De wortels beginnen ondergronds te schieten ongeveer vanaf half februari, en de grond wordt daarom aan de wortelbasis opgehoopt met aarde, om de scheuten mooi wit te houden. Eens boven de grond verkleuren en verhouten ze, en zijn ze niet meer eetbaar. Zoals dat andere witte goud asperges dus. Hopscheuten zijn wel al vroeger verkrijgbaar (de restaurateurs willen ze graag al met Valentijn in huis), maar die worden in overdekte warme schuren gekweekt.
De echte vollegrond hopscheuten zijn beschikbaar vanaf begin maart en zijn in het begin nog erg schaars: dan betaal je vlotjes €145 voor een kilogram, wat het meteen ook de duurste groente ter wereld maakt. Het is ook de eerste primeur van het jaar, en daarom zo gegeerd in de restaurantkeuken. Later op het seizoen (dat dit jaar dus tot ongeveer 15 april) komen er meer scheuten aan de plant, en kan de prijs tot ongeveer €70/kilo ‘zakken’.

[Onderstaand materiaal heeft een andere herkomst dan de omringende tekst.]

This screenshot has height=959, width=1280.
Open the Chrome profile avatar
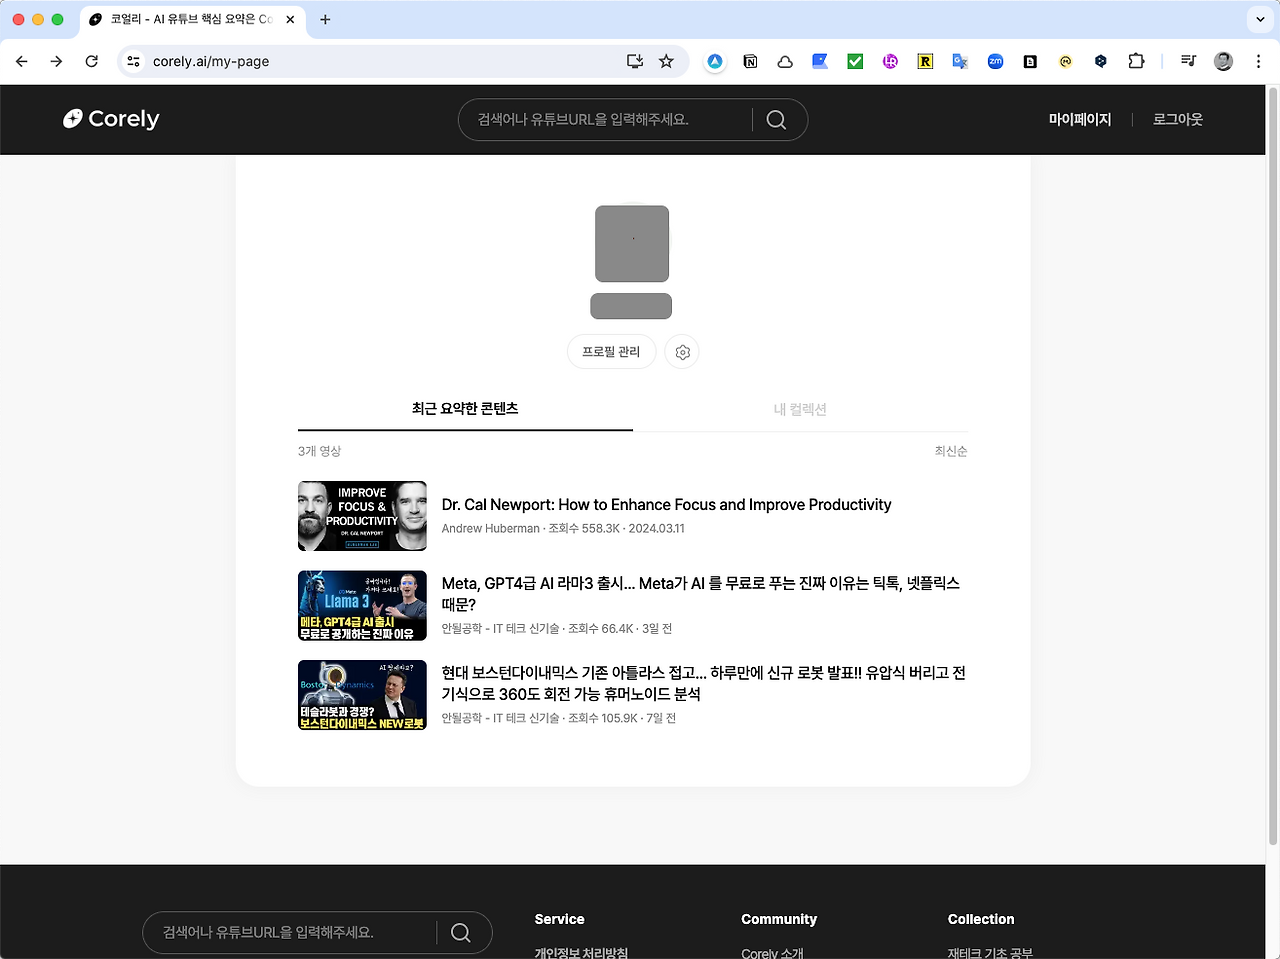pyautogui.click(x=1223, y=61)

Nadien worden de vertakte wortels opnieuw kortgewiekt, en klaargemaakt voor het hopseizoen. De plant begint dan in de late lente te groeien, waarbij ze ondersteund wordt door een vernuftige constructie van ijzerdraden, en ‘met de zon mee’ gedraaid wordt aan de ijzerdraden naar boven toe. In volle zomer kan de plant wel tot 10 cm per dag groeien, tot ze eind augustus een indrukwekkende lengte van 6 meter bereikt heeft en haar vruchten draagt. Ik zeg haar, omdat de mannelijke vruchten verwijderd worden, omdat die, als ze de vrouwelijke hopbellen bevruchten, de kwaliteit van de lupulinne (de grondstof voor het bier) doet dalen.

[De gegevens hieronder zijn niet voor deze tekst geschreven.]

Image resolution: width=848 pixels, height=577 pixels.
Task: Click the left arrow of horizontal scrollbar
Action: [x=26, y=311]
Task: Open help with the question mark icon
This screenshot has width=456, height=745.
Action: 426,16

Na de oogst worden de planten terug kortgewiekt om weer aan een volgende cyclus te beginnen. Hopscheuten zijn een echt streekproduct, waarvoor de zand-leemgrond bij Poperinge ideaal voor is. Buiten rond Aalst worden hopscheuten nergens ter wereld gekweekt, hoewel er natuurlijk wel op andere plekken hopplanten zijn. Boer Luc sprak er een Duitse collega eens op aan, vertelt hij ons, maar die vond dat toch allemaal maar te veel moeite. Die hard werkende (West)-Vlamingen toch hé.

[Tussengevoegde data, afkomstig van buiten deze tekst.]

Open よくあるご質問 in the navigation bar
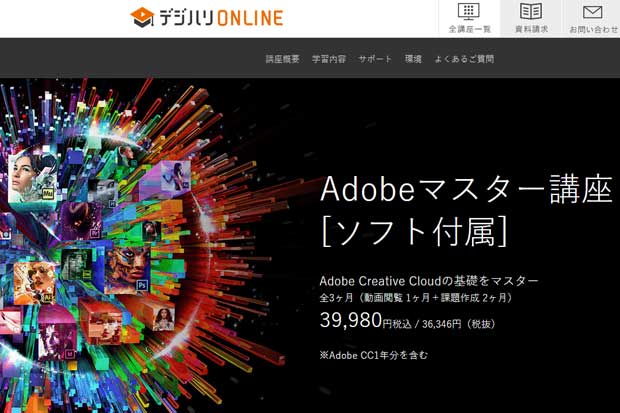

Na het vragenuurtje nodigt Luc ons uit om mee naar de hopplanten te komen kijken op zijn veld, en in colonne rijden we mee achter zijn traktor aan, wat we voor één keer niet erg vinden… Het grootste deel van het veld is al terug “groeiklaar” gemaakt, maar toch zijn er nog enkele rijen met opgehoopte grond. Luc maakt de grond eerst met een hark los, om dan met zijn traktor met ‘snijarm’ de wortelstokken los te snijden. Dan worden ze uit de grond getrokken, en is het plukken geblazen. Luc zet ons mee aan het werk, en zo zitten we daar op een schone maar nog steeds barkoude dinsdagochtend op onze knietjes in de aarde te woelen om de kostbare scheutjes te plukken.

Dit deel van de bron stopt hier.